In the long run we are all dead

May 19, 2019 (562 words) :: A quote from an essay by John Maynard Keynes.
Tags: personal

This post is day 139 of a personal challenge to write every day in 2019. See the other fragments, or sign up for my weekly newsletter.


I’m extremely behind on fragments - I wrote the previous 3 days’ worth of fragments today - so today’s fragment is a brief one about a John Maynard Keynes I like:

The long run is a misleading guide to current affairs. In the long run we are all dead. Economists set themselves too easy, too useless a task if in tempestuous seasons they can only tell us that when the storm is past the ocean is flat again.

This quote from Keynes’ 1923 Tract on Monetary Reform is meant as a criticism of a tendency among economists to handwave away the problem of financial crisis, under the assumption that the problem will fix itself, given enough time. Given enough time, sure, the invisible hand of the market will correct anomalies; given enough time, the stars will explode into supernovas and there’ll be nothing to look forward to except the heat death of the universe.

Keynes’ point here is that we cannot merely leave the economy to its own devices. After all, what counts as the “economy” is always a politically constructed concept, and sometimes you need political intervention to reshape it into something that’s more appropriate for the times.


If you believe the free marketeers, the market is an elegant system for harnessing the energy of individuals pursuing their own self-interest and turning it toward the collective good; whatever anomalies may appear are only temporary, as they will eventually be smoothed out by the invisible hand.
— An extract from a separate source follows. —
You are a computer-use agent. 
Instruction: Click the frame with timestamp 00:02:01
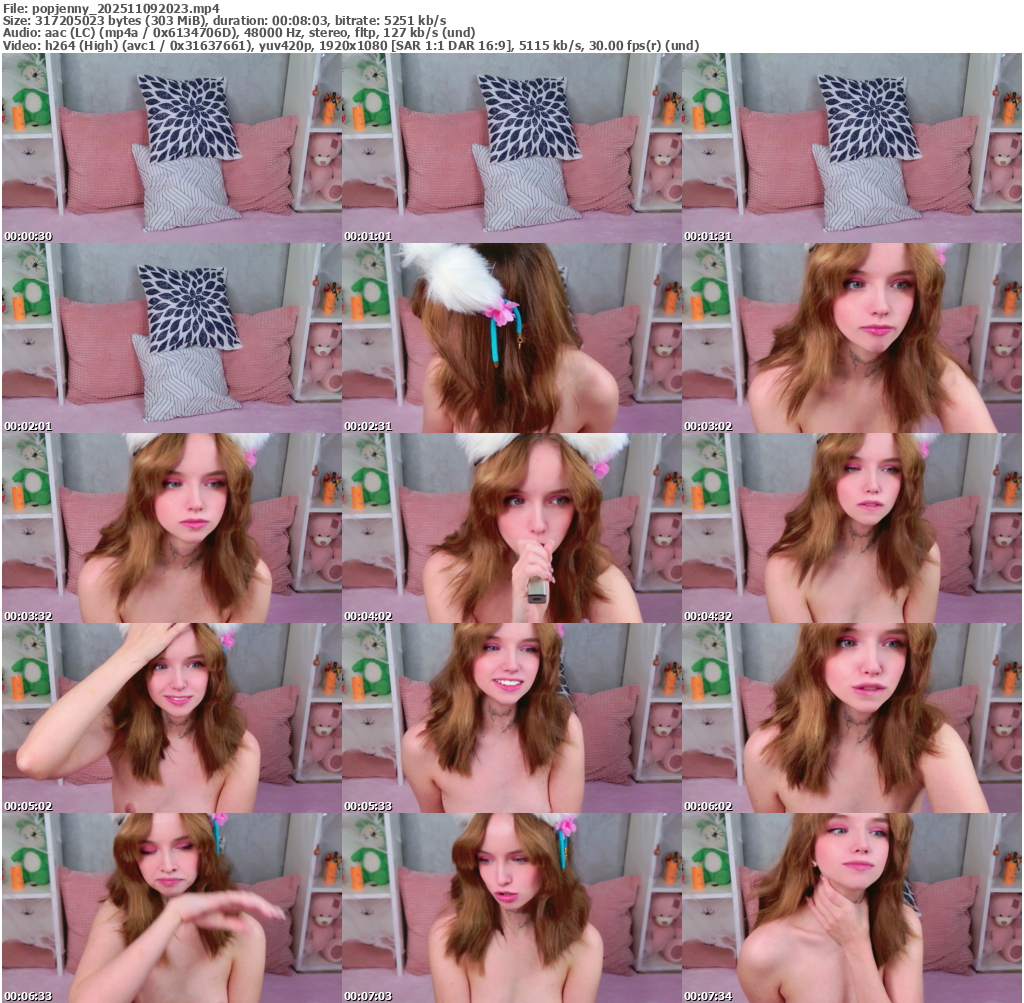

Government intervention should be kept to a minimum, except that which creates the conditions for the market to flourish. Anything that might impede the natural functioning of the market - whatever that might be - is bad, because the market will always correct itself, at least in the long run.

But the possibility of things fixing themselves in the ‘long run’ is little consolation if you’re suffering right now. The economy isn’t an abstract creation that only exists in theoryspace; its subjects it governs are real human beings whose lives may be irrevocably damaged by the economy’s failings. The question to ask is whether the economy is currently serving the people it exists to serve, not whether it will eventually correct itself. It may do so, but why should that matter? Surely the plight of actually existing people has to come ahead of fanatical devotion to a theoretical concept.

Left to its own devices, the market may indeed be able to incorporate recent discoveries in climate science, and might even come up with a solution to reduce reliance on fossil fuels. It may. On the other hand, if there’s a climate-triggered global economic collapse before that happens, then the market won’t have any subjects anymore, and it will no longer be able to “do” anything.


There’s a way to read this quote nihilistically: in the long run we are all dead, so why bother doing anything all? Why not just give up and resign yourself to dying in the coming climate apocalypse?

I’m not going to lie: it’s tempting, sometimes. But now is not the long run; right now you are alive, and the world is not yet entirely on fire, and there’s a lot that can happen before we get to “the long run”. What happens between now then isn’t a given, and in that uncertainty, there’s hope.